In 2014 I toured China as a cultural and Intellectual property ambassador for the US State Department. I met a Mongolian folk-rock ensemble that was doing essentially the same thing across central Asia.

If Silicon Valley is widely hailed for its entrepreneurial energy and innovation shouldn’t artists and bands also be praised and seen in the same light? We are certainly as creative.

We generate jobs and substantial economic activity. Some political scientists even think it was really American Pop Music that ended the cold war.

It has always seemed like something worth protecting to me.

Turning our attention back to this room, I see a similar entrepreneurial spirit in the boutique amp, instrument, and music software makers represented here by the National Music Council.

Conversely the big manufacturers and major rights holders represented here have problems that will feel familiar to artists:

The unlicensed use of their intellectual property and designs.

We have a lot in common.

Now this award is ostensibly given to me for my work as an artists rights activist. But I want to put that in a bigger context.

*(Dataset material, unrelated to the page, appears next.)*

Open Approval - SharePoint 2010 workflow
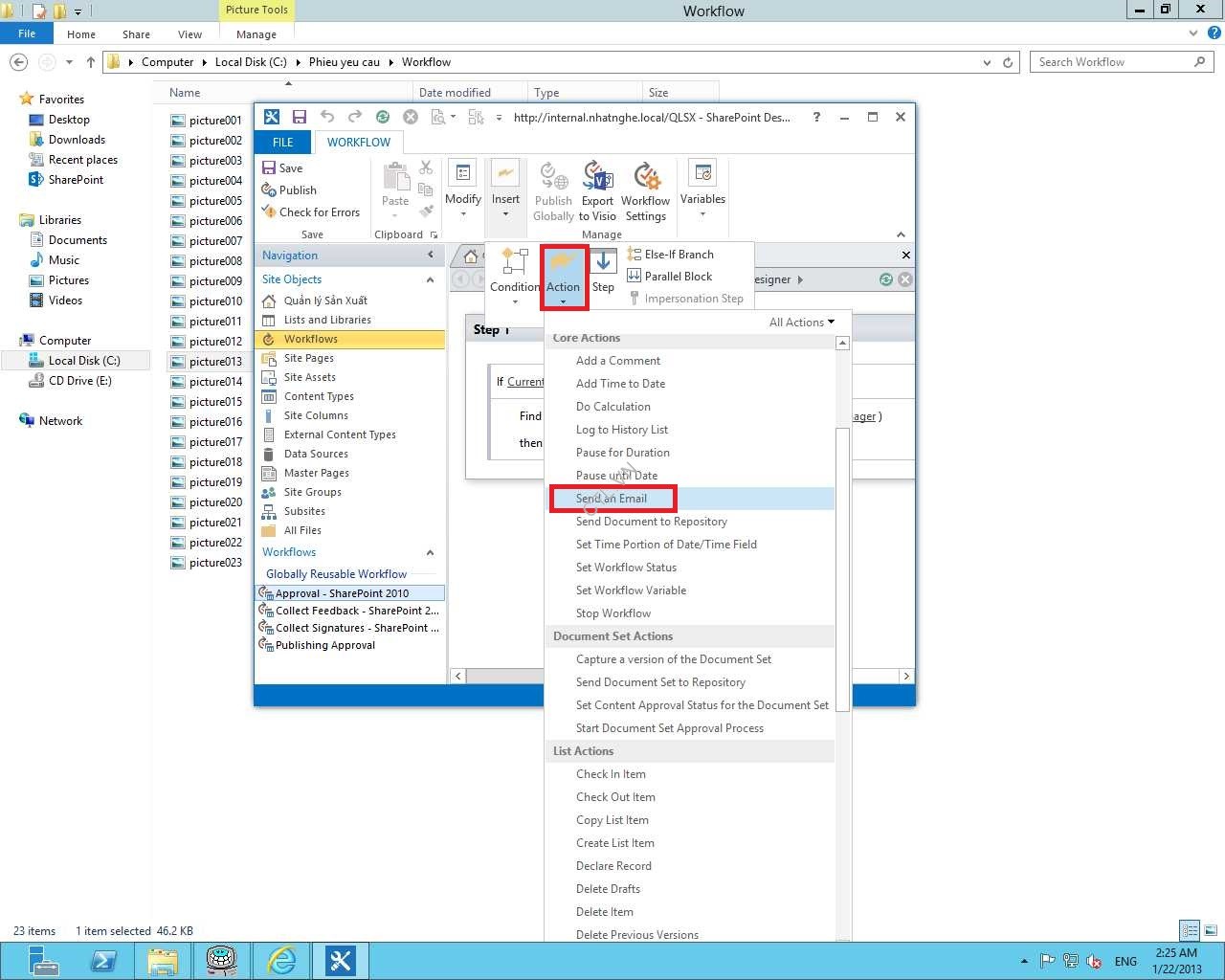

Many of you may have first heard of my efforts on behalf of artists when I filed a class action lawsuit against Spotify for failing to pay self published songwriters.

This, indeed, was a milestone as it gave songwriters the first opportunity in the digital age to extract some concessions from digital services.

Also the 2018 Music Modernization Act may be understood as an unintended consequence of this lawsuit.

But in the big picture, this lawsuit was a minor skirmish in what I call “the long war” to protect the rights of the creators.

And In this long war, I submit, I am just a foot soldier.

I look at the members of the National Music Council, whether music creators, unions, manufacturers, music associations, labels, educators or performing rights organizations and I can think of many many times when I have been aided in my efforts by the good folks from these organizations.

Because ultimately, we have this in common:

We are all fighting to protect our intellectual property

our copyrights,
our neighboring rights,
our patents,
our trademarks
and our designs

We fight to protect them from freeloaders that too often convince policymakers and courts that in the name of “innovation” they should have access to our Intellectual Property without permission or payment.

Sadly this is nothing new. There have always been and there will always be unscrupulous schemers that claim their exploitative business model is somehow “the future.”

The problem is, that in their vision of “the future” they get rich while little of that money trickles down to us. Those that create the intellectual property.

To paraphrase Led Zeppelin: The scam remains the same.

But it is here that the National Music Council has always been helpful. The council and its members provide the long lasting intellectual infrastructure that allows individual artists like myself, to fight.

To fight Today.

To fight 5 years from now

and to fight into the foreseeable future.

I humbly accept this award as someone who has simply followed in the footsteps of other council members and award recipients.

Keep up the good fight my friends,

You are truly on the right side of history.